Bislang war unklar, ob und wie SARS-CoV-2 ins Gehirn gelangt und sich dort vermehren kann. Eine Studie zeigt jetzt: Nicht das Virus, sondern die Immunantwort des Körpers ist für Veränderungen im Gehirn verantwortlich.
Für die Studie wurden 43 mit SARS-CoV-2-infizierte Verstorbene untersucht. Geleitet wurde sie von Prof. Dr. Markus Glatzel, Direktor des Instituts für Neuropathologie des Universitätsklinikums Hamburg-Eppendorf (UKE). Die Ergebnisse des Forscherteams wurden jetzt in einem Artikel von The Lancet Neurology veröffentlicht.
Bei rund der Hälfte der untersuchten verstorbenen Patientinnen und Patienten (21 von 43) haben die Forschenden den SARS-CoV-2-Erreger im Gehirn entdeckt. Virusproteine konnten sowohl im Hirnstamm als auch in Nerven, die aus dem Hirnstamm entspringen, nachgewiesen werden. Die Virusmengen waren jedoch sehr gering und die Gehirne von Patienten mit den höchsten Virusmengen zeigten nicht mehr Veränderungen als solche, in denen kein Virus gefunden werden konnte. Das Forscher-Team konnte aber eine Immunreaktion in den Gehirnen der verstorbenen COVID-19-Patienten nachweisen. Die Forschenden schließen daraus, dass Entzündungszellen im Gehirn an der Entstehung der neurologischen Symptome beteiligt sein könnten.
„Neben Komplikationen in Lunge, Herz und Nieren kann es bei COVID-19 auch zu neurologischen Symptomen kommen. Diese weisen ein breites Spektrum auf und reichen von diffusen Beschwerden milder Ausprägung bis hin zu schweren Schlaganfällen. Bislang war aber noch unklar, ob und wie der Erreger ins Gehirn gelangt und sich dort auch vermehren kann. Wir konnten nun zeigen, dass nicht das neuartige Coronavirus selbst das Gehirn schädigt, sondern die neurologischen Symptome vermutlich eine indirekte Folge der Virusinfektion sind“, sagt Prof. Dr. Markus Glatzel, Direktor des Instituts für Neuropathologie des UKE.

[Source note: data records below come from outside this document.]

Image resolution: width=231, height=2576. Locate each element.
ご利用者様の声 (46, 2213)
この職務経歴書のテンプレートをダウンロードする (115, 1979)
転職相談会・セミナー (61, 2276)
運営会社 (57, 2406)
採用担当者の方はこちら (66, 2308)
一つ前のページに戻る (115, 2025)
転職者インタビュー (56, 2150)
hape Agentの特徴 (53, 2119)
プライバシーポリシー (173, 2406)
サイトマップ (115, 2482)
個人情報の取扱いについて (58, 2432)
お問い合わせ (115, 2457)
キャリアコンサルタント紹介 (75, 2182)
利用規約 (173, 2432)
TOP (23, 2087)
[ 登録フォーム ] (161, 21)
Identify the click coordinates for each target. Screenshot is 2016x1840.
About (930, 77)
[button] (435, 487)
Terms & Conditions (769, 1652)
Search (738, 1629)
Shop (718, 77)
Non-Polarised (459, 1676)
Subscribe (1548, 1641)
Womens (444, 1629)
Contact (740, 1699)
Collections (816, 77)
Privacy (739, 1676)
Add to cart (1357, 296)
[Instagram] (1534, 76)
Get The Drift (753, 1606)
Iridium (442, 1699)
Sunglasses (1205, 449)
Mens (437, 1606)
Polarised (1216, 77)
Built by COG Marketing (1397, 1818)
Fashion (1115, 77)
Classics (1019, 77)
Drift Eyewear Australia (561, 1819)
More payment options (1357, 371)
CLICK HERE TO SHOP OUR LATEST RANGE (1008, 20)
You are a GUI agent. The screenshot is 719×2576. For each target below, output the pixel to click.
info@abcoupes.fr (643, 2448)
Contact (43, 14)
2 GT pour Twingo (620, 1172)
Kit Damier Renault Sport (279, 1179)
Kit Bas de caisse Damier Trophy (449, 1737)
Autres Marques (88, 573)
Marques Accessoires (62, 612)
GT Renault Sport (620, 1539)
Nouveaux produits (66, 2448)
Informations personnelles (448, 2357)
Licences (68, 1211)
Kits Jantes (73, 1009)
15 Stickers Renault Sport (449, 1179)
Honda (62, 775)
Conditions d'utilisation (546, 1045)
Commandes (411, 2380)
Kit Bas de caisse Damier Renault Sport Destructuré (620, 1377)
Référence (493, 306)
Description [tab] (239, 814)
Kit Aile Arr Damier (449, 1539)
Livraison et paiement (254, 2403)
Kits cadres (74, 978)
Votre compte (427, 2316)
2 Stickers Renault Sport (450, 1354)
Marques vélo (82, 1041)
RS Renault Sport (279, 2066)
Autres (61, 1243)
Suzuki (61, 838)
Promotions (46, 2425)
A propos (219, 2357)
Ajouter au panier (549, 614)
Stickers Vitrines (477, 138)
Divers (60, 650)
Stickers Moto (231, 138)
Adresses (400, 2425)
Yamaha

„Besonders interessant war der deutliche Virusnachweis in einzelnen Zellen und Nerven, der auf eine lokalisierte Vermehrung und Beeinträchtigung spezifischer Gehirnfunktionen hindeutet“, sagt Prof. Dr. Martin Aepfelbacher, Direktor des Instituts für Medizinische Mikrobiologie, Virologie und Hygiene des UKE und Co-Autor der Studie.
Die für die Studie untersuchten verstorbenen Patientinnen und Patienten (16 Frauen, 27 Männer) waren im Mittel 76 Jahre alt. Die Patientenkohorte repräsentiert mit ihren altersgerechten Vorerkrankungen typische COVID-19-Patienten in Deutschland.
„Üblicherweise zeigen COVID-19-Patientinnen und -Patienten vor allem im Blut eine deutlich veränderte Immunantwort. Wir konnten jetzt auch im Gehirn eine klare Entzündungsreaktion nachweisen, was in diesem Ausmaß nicht bekannt war“, sagt Prof. Dr. Marco Prinz, Ärztlicher Direktor des Instituts für Neuropathologie am Universitätsklinikum Freiburg und Co-Autor der Studie.
Weitere Untersuchungen zur Aufklärung der Ursachen neurologischer Symptome bei COVID-19 sind notwendig, um Behandlungsmöglichkeiten für Patientinnen und Patienten mit schweren neurologischen Symptomen zu entwickeln.
Dieser Text basiert auf einer Pressemitteilung des Universitätsklinikum Hamburg-Eppendorf (UKE).